Apa pun penjelasannya,
dunia menyaksikan berakhirnya Uni Soviet yang pada suatu masa pernah menjadi
kekuatan besar, adikuasa. Akhir tahun 1991 menjadi titik berakhirnya sejarah
Uni Soviet (Negara sosialis Soviet didirikan pada tahun 1917, setelah
revolusi Bolshevik, dengan menyingkirkan pemerintahan tsar. Pada tahun 1922
berdiri Uni Republik Sosialis Soviet). Uni Soviet hancur setelah serangkaian
reformasi—glasnost dan perestroika—yang dilakukan oleh
Mikhail Gorbachev.
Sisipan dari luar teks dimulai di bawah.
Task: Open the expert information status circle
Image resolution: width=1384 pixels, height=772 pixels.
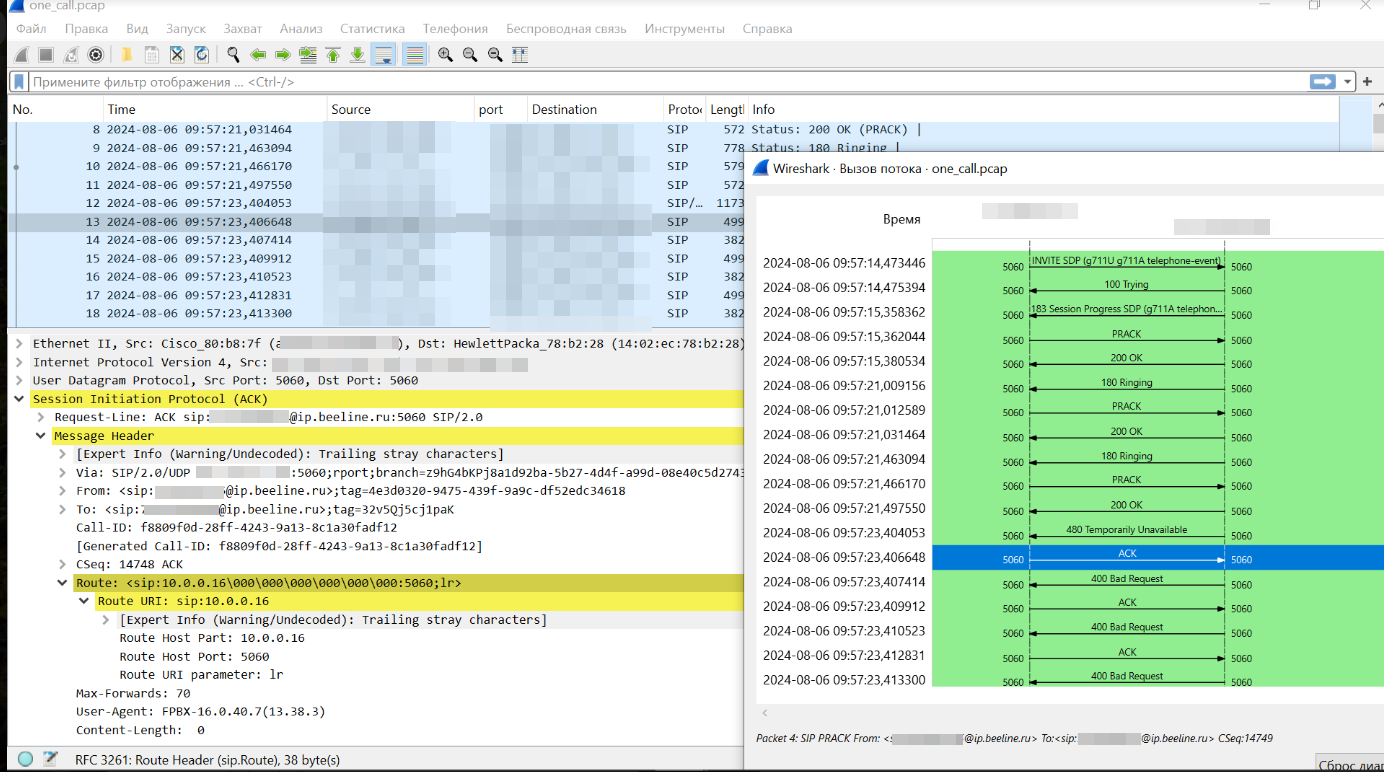Action: [x=25, y=759]
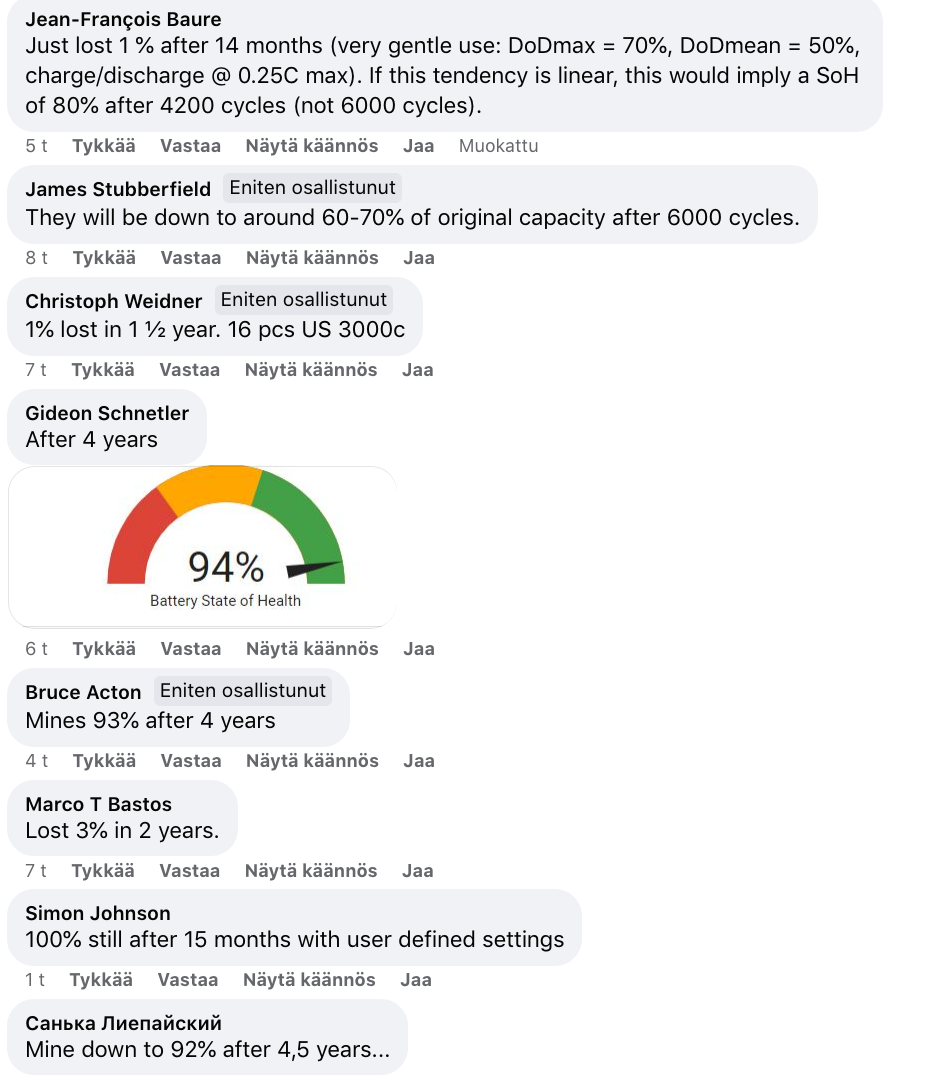The image size is (936, 1076).
Task: Click Eniten osallistunut badge next to Bruce Acton
Action: point(243,691)
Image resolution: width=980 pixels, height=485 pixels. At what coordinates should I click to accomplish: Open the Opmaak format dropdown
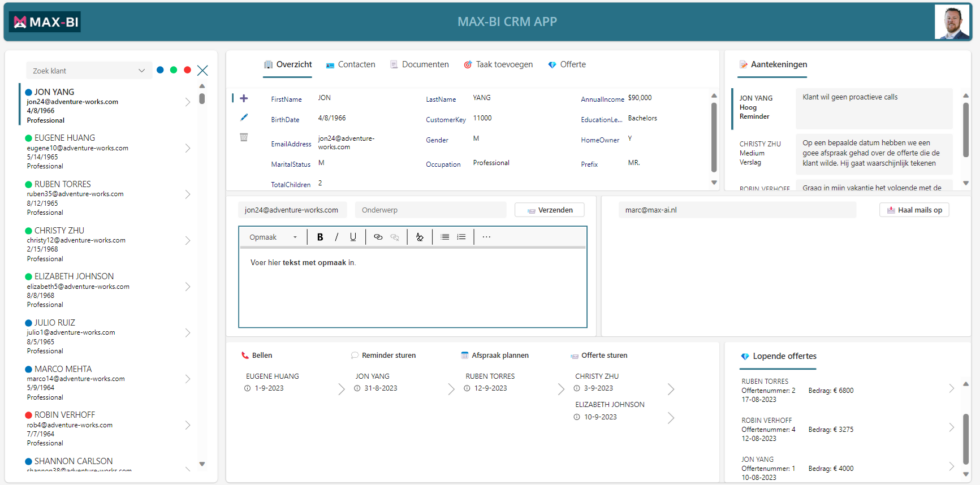pos(273,237)
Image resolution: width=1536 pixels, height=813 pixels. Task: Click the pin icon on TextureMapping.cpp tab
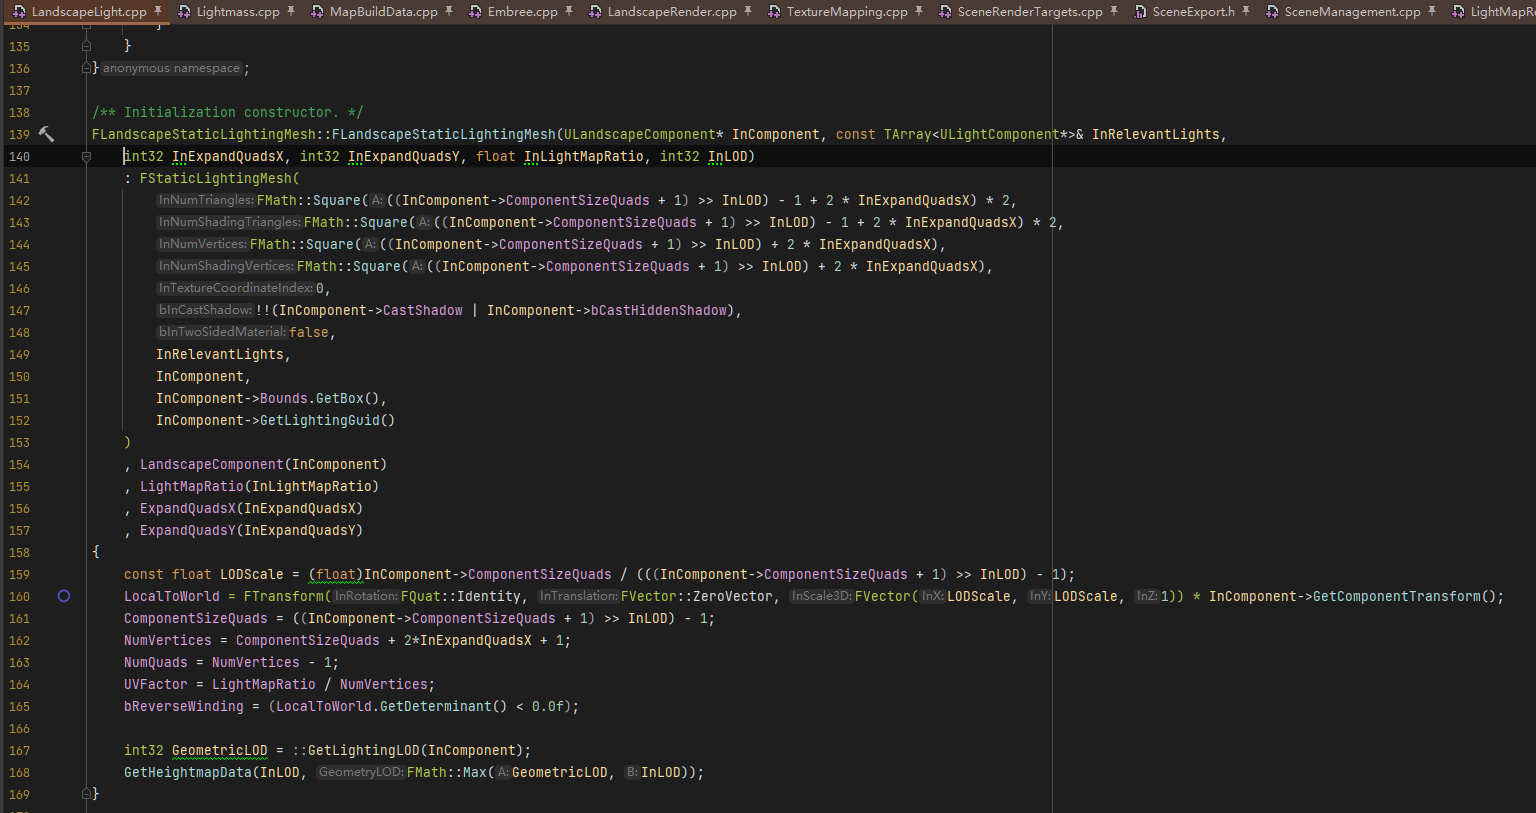tap(919, 11)
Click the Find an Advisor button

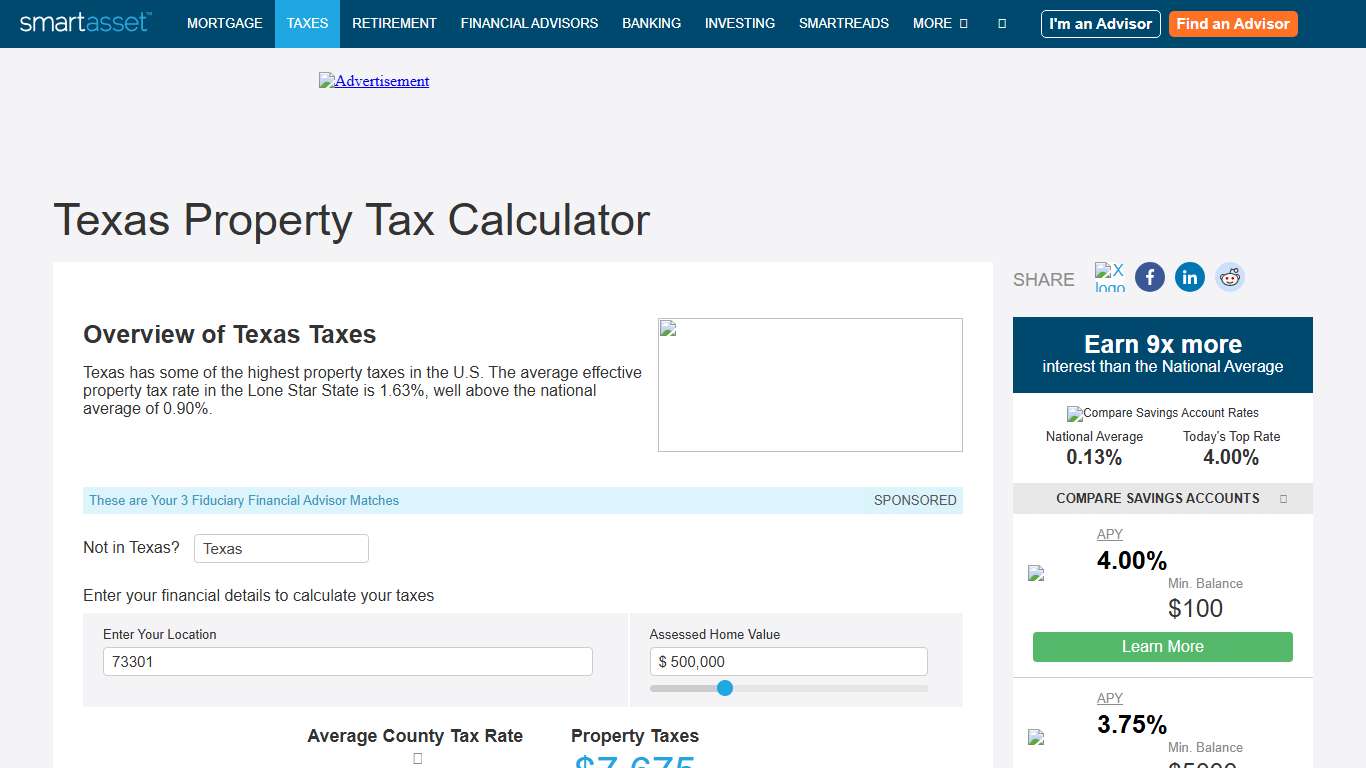[x=1233, y=23]
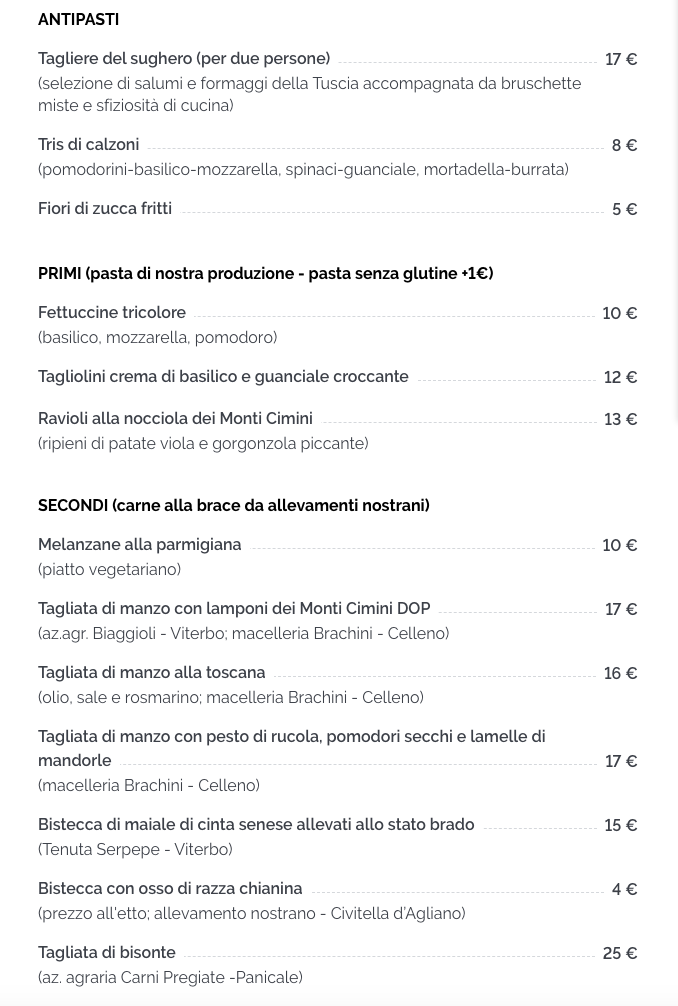Select Bistecca con osso di razza chianina
The height and width of the screenshot is (1006, 678).
[170, 889]
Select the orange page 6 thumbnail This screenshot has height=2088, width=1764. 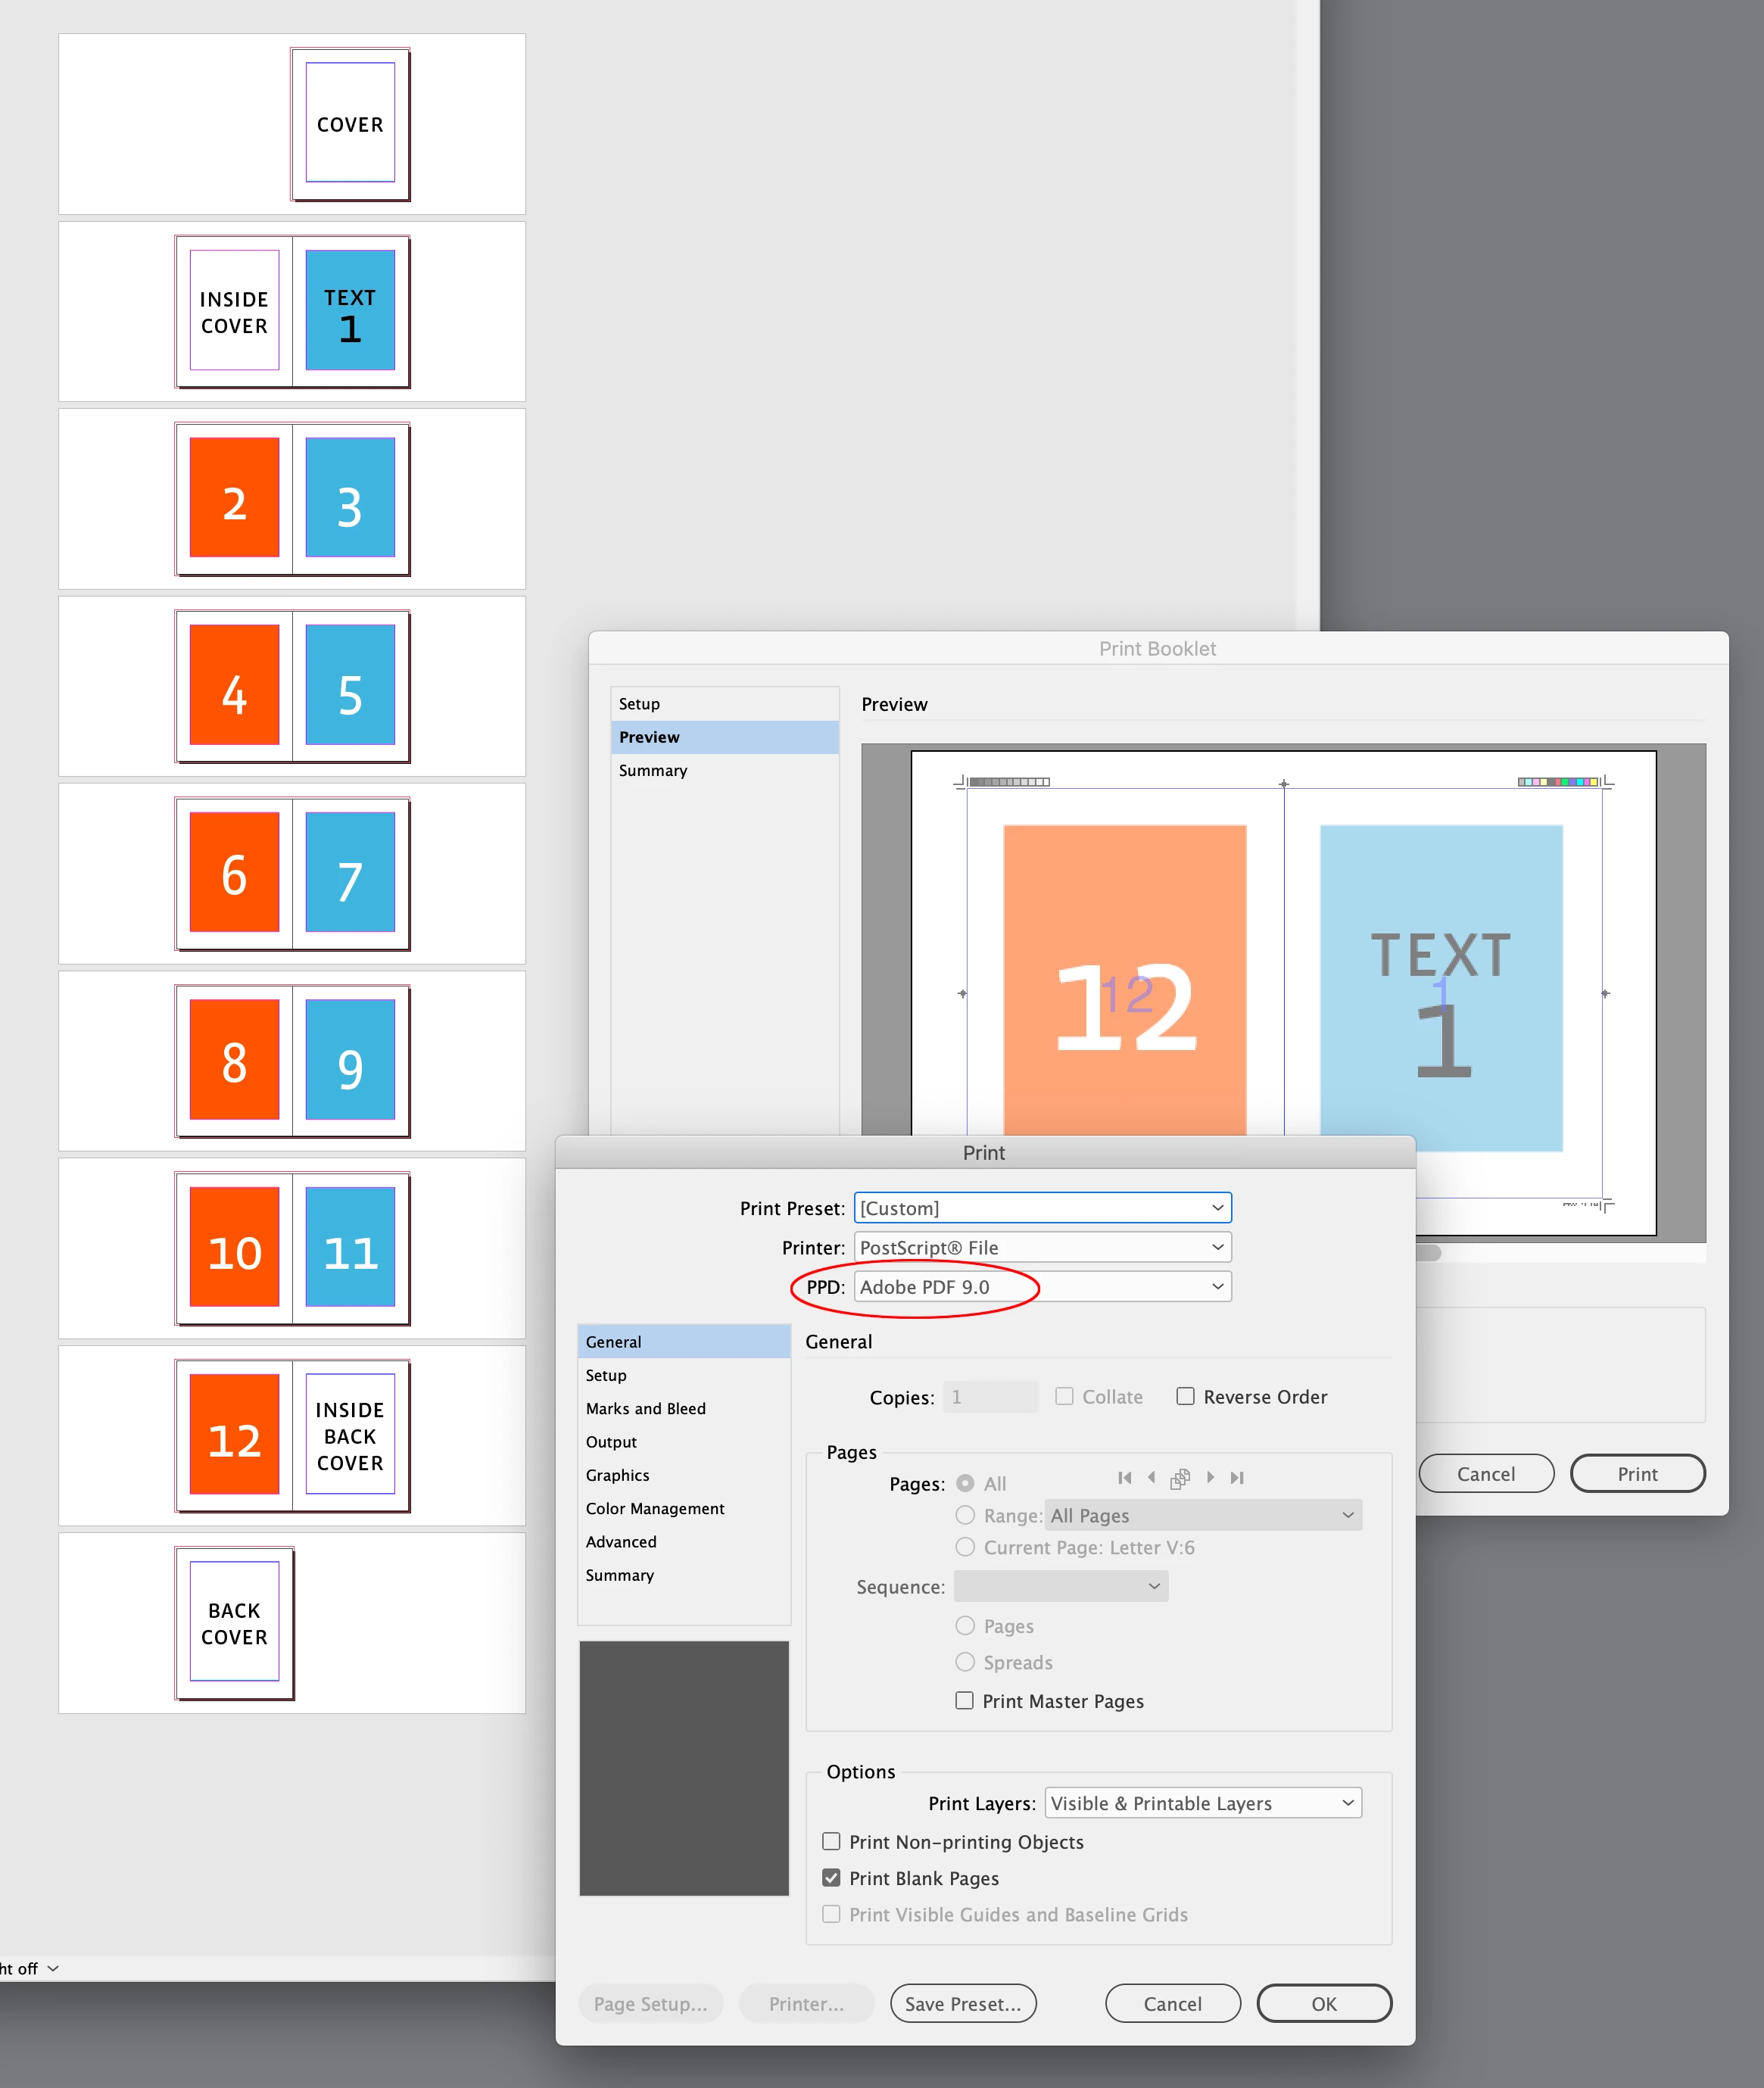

Melihat hasilnya, Gorbachev juga kecewa dan mengundurkan
diri pada 25 Desember 1991.
Dunia kini juga sedang
menyaksikan ”akhir sejarah”. Sejarah Timur Tengah—salah satu palungan
peradaban manusia—yang dilanda peperangan dan belum menunjukkan titik akhir.
Suriah masih bergolak, demikian pula Yaman, Irak, dan Libya. Perang, konflik
bersenjata, pembantaian tidak hanya terjadi di Timur Tengah, tetapi juga di
Afrika. Sejarah memang sudah berakhir bagi ratusan ribu orang yang menjadi
korban perang, yang menjadi korban keganasan manusia lain di negara-negara
itu.
Tidak hanya kelompok
Negara Islam di Irak dan Suriah, tetapi juga Boko Haram di Nigeria yang telah
mengakhiri ”sejarah hidup” banyak orang. PBB mengungkapkan, Boko Haram
membunuh lebih dari 20.000 orang dan menyebabkan lebih dari 2,5 juta orang
mengungsi dan menderita kelaparan.
NIIS dan Boko Haram
serta banyak kelompok ”anak-anak kegelapan” telah melemparkan banyak orang ke
”akhir sejarah”. Perbuatan mereka, dalam istilah Paus Fransiskus, adalah
perbuatan Iblis. Komentar itu disampaikan setelah NIIS membunuh sejumlah
orang lanjut usia dan empat biarawati di Yaman, awal bulan ini. Orang yang
sehat dan waras akal budinya tidak mungkin membunuh orang-orang tak berdosa,
orang-orang tua yang tak berdaya. Hanya Iblis-lah yang melakukan kejahatan
seperti itu.
Mengapa Iblis?
Gregorius Agung mengatakan, Certe
iniquorum omnium caput diabolus est; et hujus capitis membra sunt omnes
iniqui (Iblis adalah kepala segala yang jahat, dan segala sesuatu yang
jahat adalah anggota-anggotanya). Dialah yang membawa ”kegelapan” di muka
bumi. Iblis tidak bergerak sendiri dalam aksinya. Manusia dipakai sebagai
instrumennya. Mereka itu—yang tidak peduli pada manusia lain, yang menginjak-injak
nilai-nilai kemanusiaan, yang membunuh orang-orang tidak berdosa, yang tidak
toleran pada orang lain, yang mencari kebahagiaan di atas penderitaan orang
lain, yang memburu kekuasaan dengan segala cara demi pemuasan nafsu kuasa—ada
di sekitar kita.
Mereka itulah yang
melemparkan dunia ke ”akhir sejarah” dunia yang beradab. Apakah setelah
”akhir sejarah” di negara-negara itu akan terbit ”fajar budi dan fajar baru”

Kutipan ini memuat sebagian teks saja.